## TASK BRIEF
Below are lines of data; give the number of them that contain "agent", and only that.

(Collected data)
+---+

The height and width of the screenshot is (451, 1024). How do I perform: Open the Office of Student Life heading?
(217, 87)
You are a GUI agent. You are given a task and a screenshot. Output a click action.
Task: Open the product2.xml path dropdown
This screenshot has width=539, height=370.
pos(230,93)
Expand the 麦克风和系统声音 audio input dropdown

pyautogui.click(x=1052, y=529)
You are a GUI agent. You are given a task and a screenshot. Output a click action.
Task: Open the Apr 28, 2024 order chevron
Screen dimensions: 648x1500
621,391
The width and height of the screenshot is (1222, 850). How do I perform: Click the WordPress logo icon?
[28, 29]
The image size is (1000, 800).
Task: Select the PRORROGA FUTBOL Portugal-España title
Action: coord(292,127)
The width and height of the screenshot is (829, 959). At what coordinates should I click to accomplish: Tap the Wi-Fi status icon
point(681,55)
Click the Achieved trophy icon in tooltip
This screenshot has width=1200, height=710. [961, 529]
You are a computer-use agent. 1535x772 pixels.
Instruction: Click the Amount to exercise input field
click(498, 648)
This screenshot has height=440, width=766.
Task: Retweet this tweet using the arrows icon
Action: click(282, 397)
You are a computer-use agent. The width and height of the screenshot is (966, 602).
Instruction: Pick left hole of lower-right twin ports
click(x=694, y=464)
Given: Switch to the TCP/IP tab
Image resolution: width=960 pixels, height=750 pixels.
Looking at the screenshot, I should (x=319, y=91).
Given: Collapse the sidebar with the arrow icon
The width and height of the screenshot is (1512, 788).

+---+

## RESPONSE BELOW
4